EUR/USD moves 1% against you — just 100 pips, a normal daily range.

Your loss: $1,000. Account balance: $0. Margin call triggered. Position closed.

This happens to thousands of traders every week. The broker's own risk warning data tells the story: **65–82% of retail CFD accounts lose money.**

The Margin Call

A margin call occurs when your account equity falls below the broker's required margin level — typically 50–100% of used margin.

At this point, the broker will either:

1. Warn you to deposit more funds (margin call)

2. Automatically close your largest losing position (stop-out)

Most retail brokers set stop-out at 50% margin level. Pepperstone and IC Markets both close at 50%. IG closes at 100% on CFDs.

ESMA Leverage Limits — Why They Exist

The EU introduced 30:1 leverage caps in 2018 precisely because of the damage uncapped leverage caused retail traders.

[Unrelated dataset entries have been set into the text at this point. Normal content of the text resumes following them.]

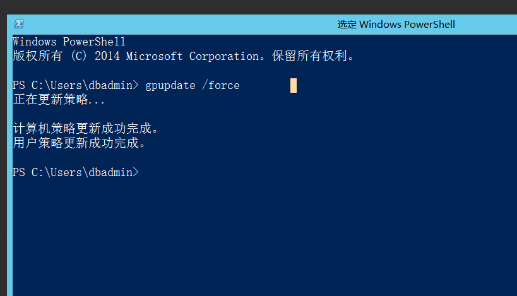The image size is (517, 296).
Task: Click the '选定 Windows PowerShell' title bar text
Action: click(x=396, y=25)
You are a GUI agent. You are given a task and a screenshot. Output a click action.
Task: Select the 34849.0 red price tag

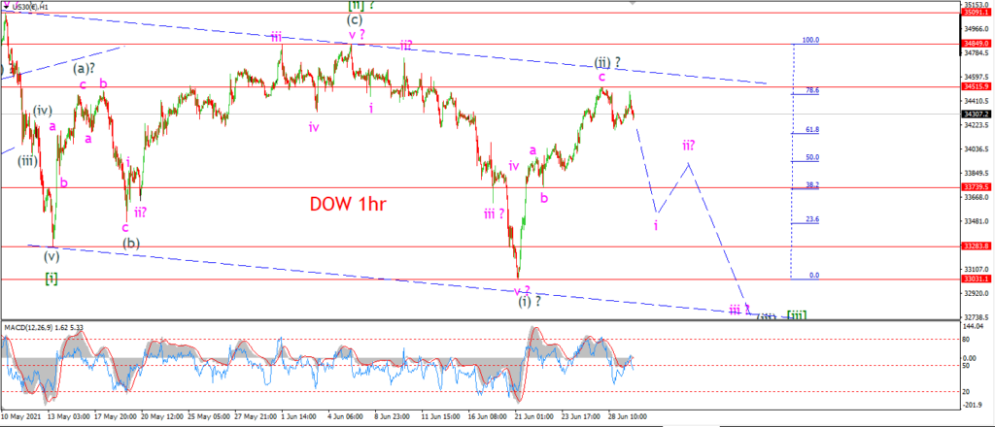[x=974, y=44]
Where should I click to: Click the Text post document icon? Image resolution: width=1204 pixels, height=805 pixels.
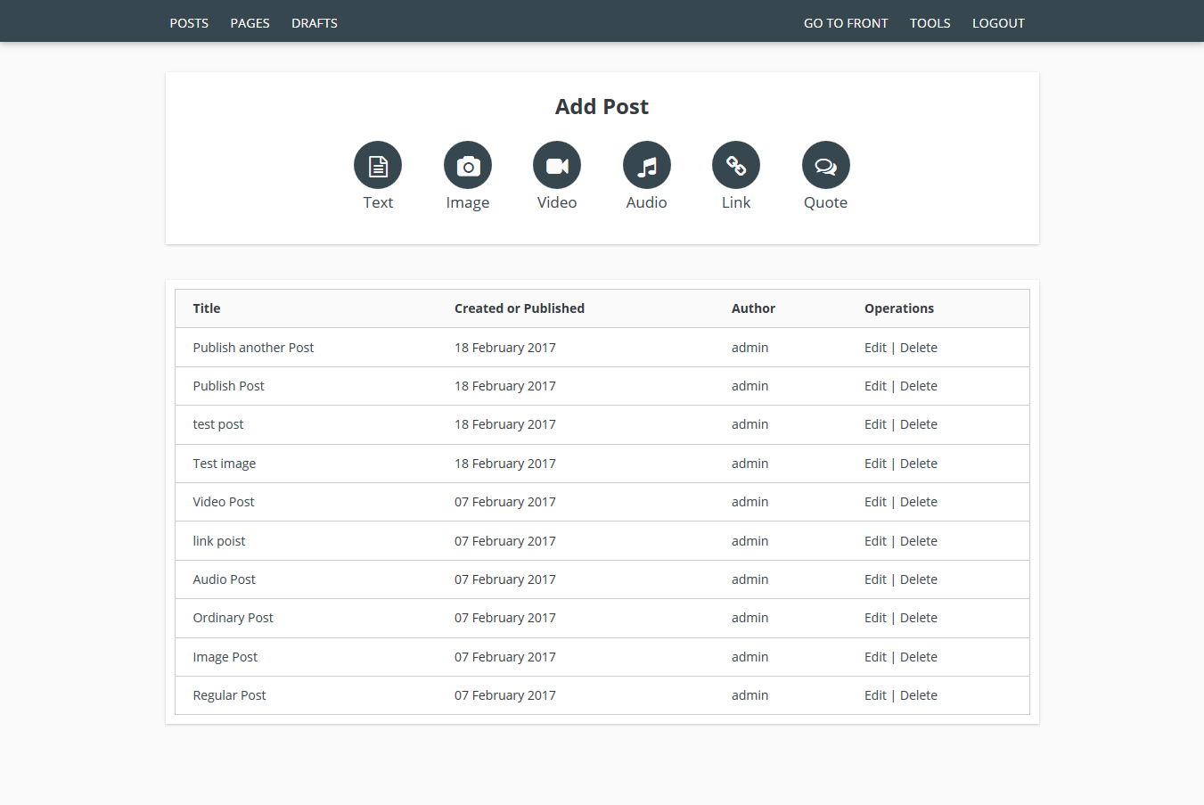[378, 166]
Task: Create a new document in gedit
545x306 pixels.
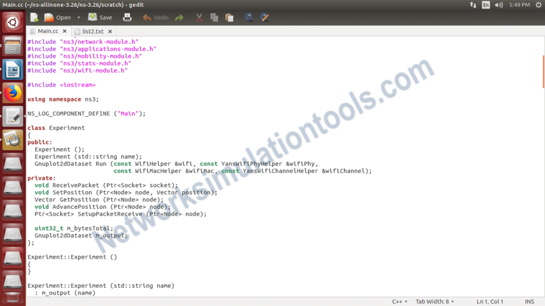Action: [x=34, y=17]
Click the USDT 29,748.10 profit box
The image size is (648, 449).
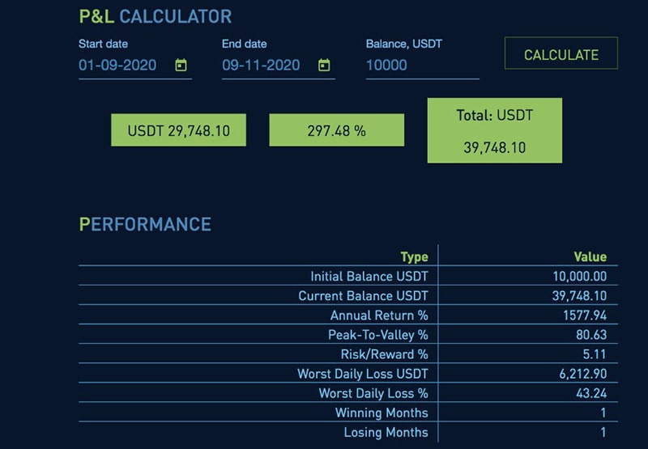[x=178, y=129]
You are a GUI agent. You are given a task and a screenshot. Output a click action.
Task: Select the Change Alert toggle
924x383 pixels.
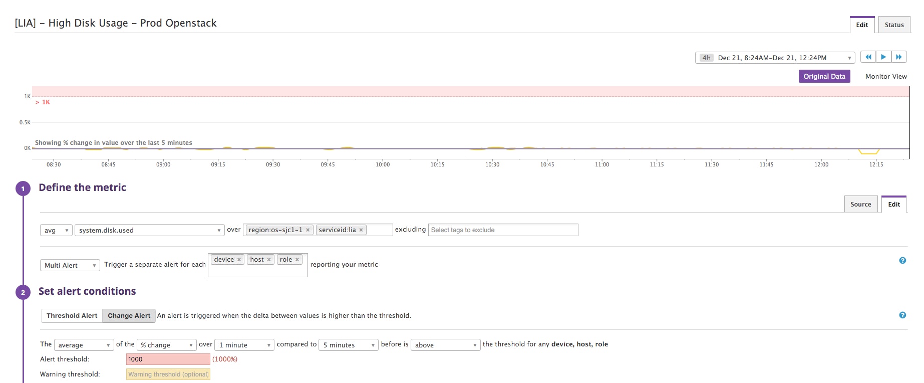click(x=129, y=316)
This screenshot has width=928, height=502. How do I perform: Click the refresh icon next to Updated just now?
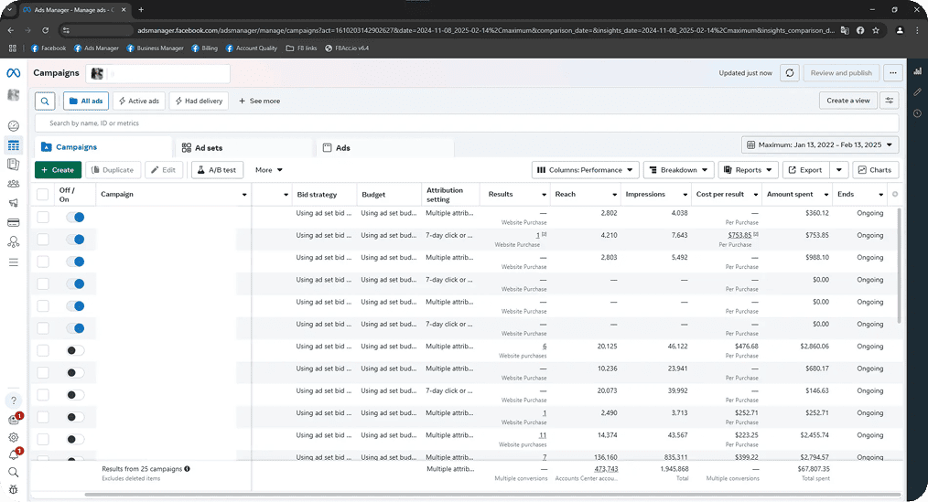point(790,73)
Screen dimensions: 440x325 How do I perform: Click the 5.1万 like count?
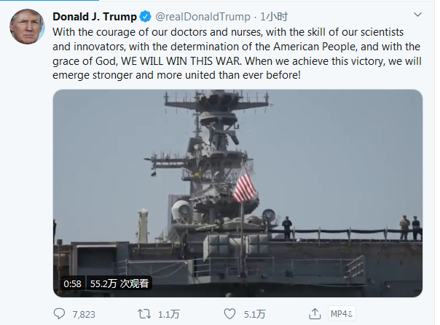tap(254, 314)
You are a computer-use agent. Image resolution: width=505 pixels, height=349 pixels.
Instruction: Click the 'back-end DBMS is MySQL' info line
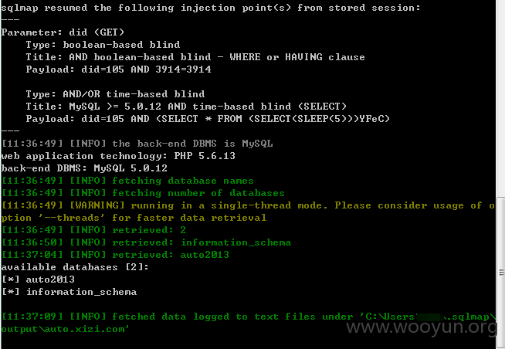(137, 144)
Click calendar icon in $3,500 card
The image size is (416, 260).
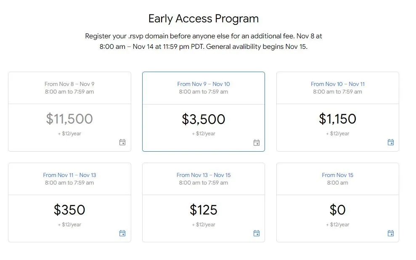(257, 143)
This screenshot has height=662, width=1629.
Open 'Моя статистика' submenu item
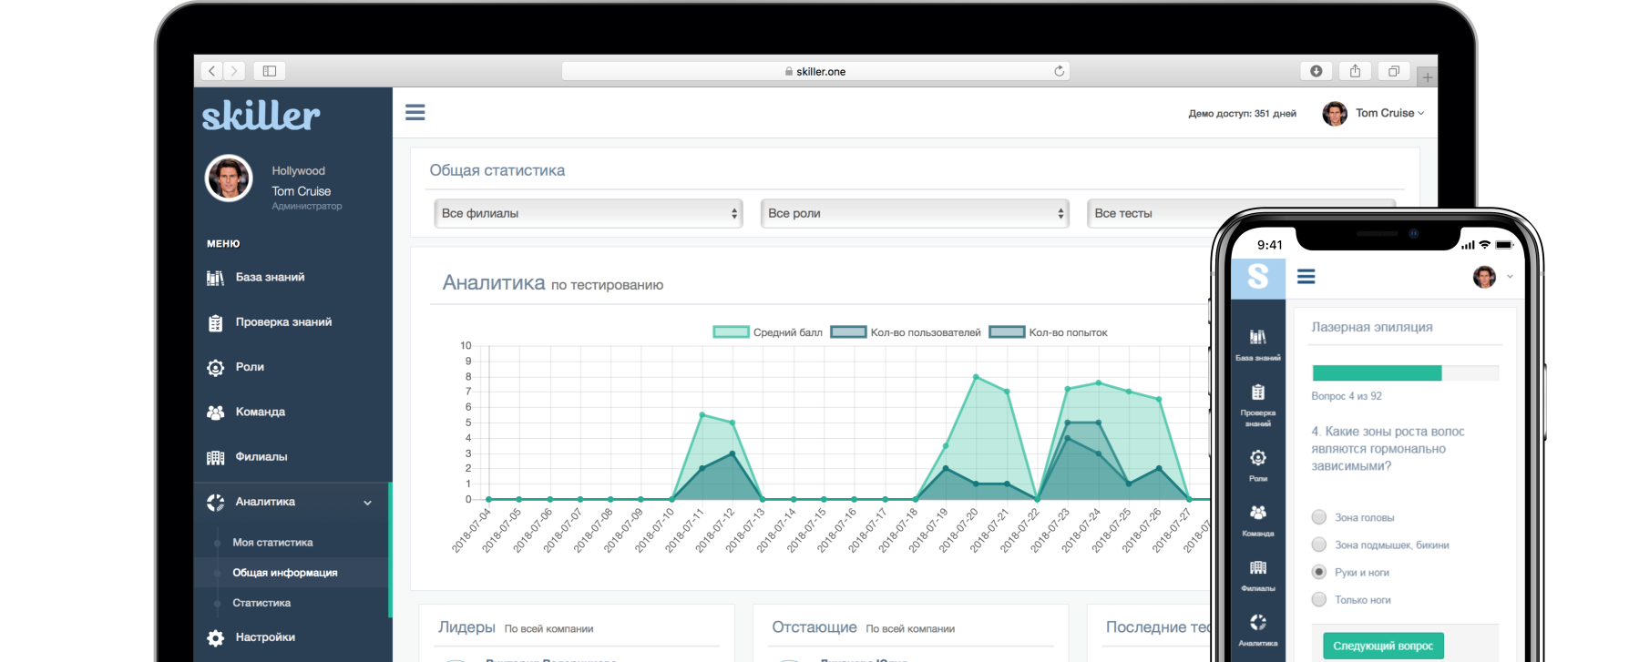272,543
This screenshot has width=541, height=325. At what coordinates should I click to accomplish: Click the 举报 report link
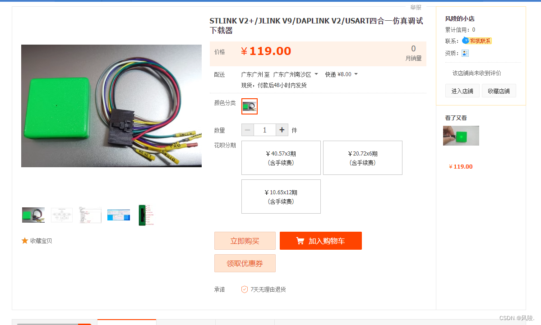click(x=416, y=7)
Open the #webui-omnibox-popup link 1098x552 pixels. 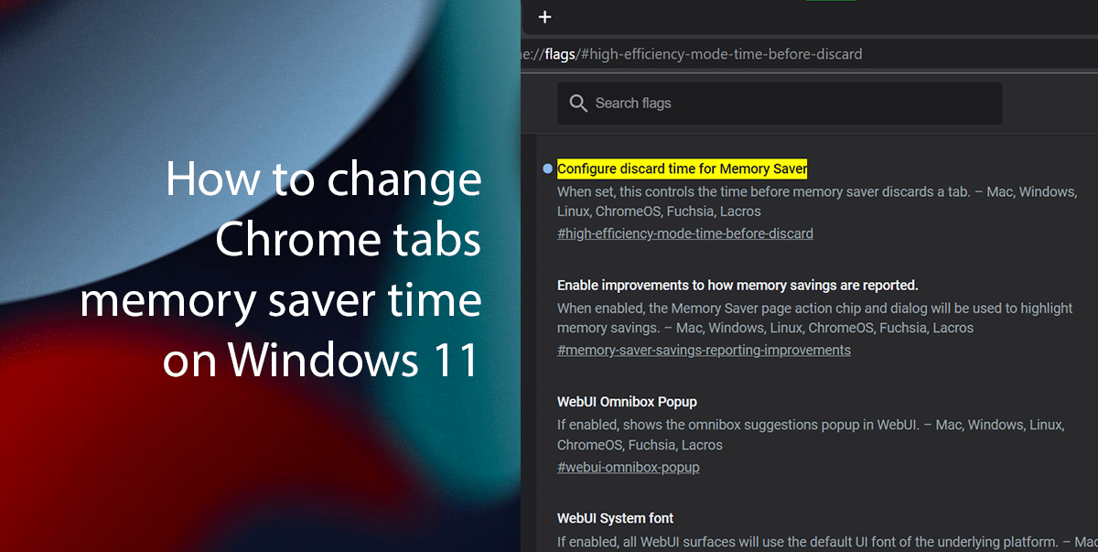coord(628,467)
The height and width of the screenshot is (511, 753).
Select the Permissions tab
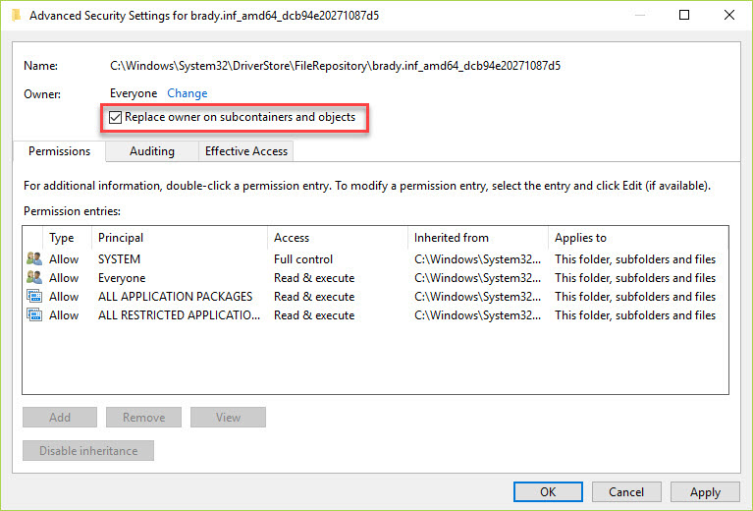(x=59, y=151)
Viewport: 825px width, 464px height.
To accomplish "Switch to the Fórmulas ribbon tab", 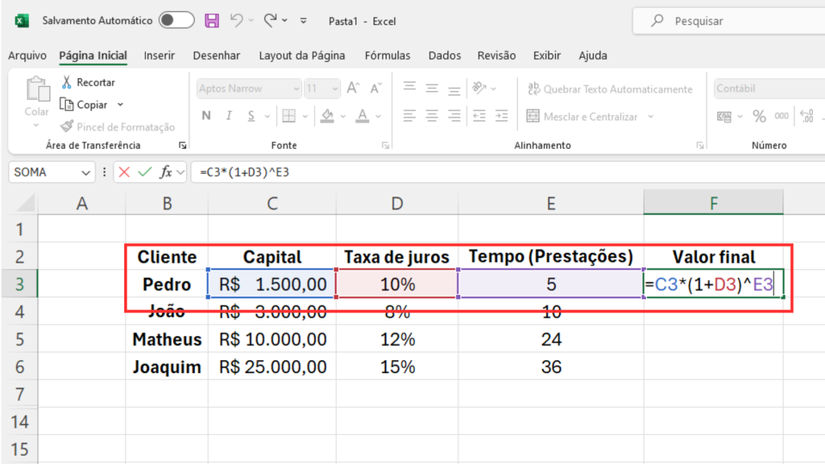I will pyautogui.click(x=388, y=56).
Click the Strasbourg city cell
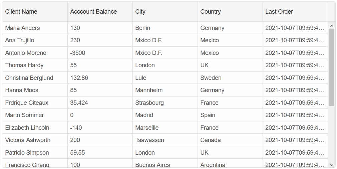 point(165,102)
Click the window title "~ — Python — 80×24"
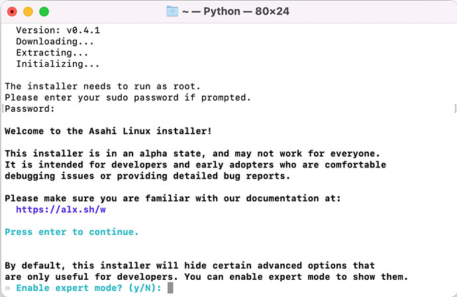Image resolution: width=457 pixels, height=297 pixels. pyautogui.click(x=236, y=11)
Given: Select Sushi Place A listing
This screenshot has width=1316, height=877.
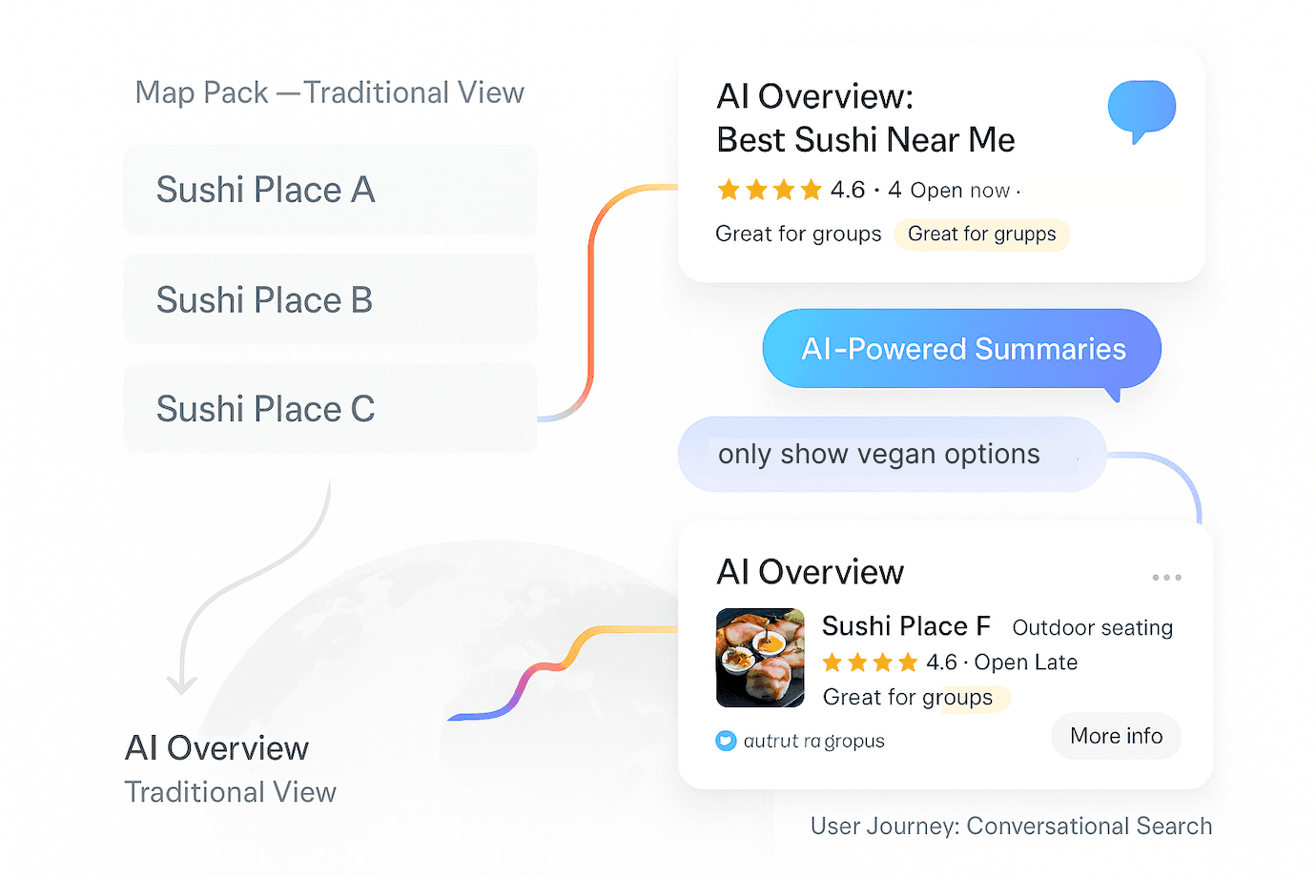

Before ESMA, brokers offered 500:1 to EU retail clients. Account wipe-outs were catastrophic.

At 30:1 (the EU/UK limit): a 3.3% move against you wipes your position.

At 500:1 (offshore brokers): a 0.2% move wipes your position.

**Our recommendation:** Never use more than 10:1 effective leverage, regardless of what your broker offers. Professional traders rarely exceed 5:1.

This content is educational only and does not constitute financial advice.

Risk Warning: CFDs are complex instruments and come with a high risk of losing money rapidly due to leverage. 65–82% of retail investor accounts lose money trading CFDs. This article is for informational purposes only and does not constitute financial advice.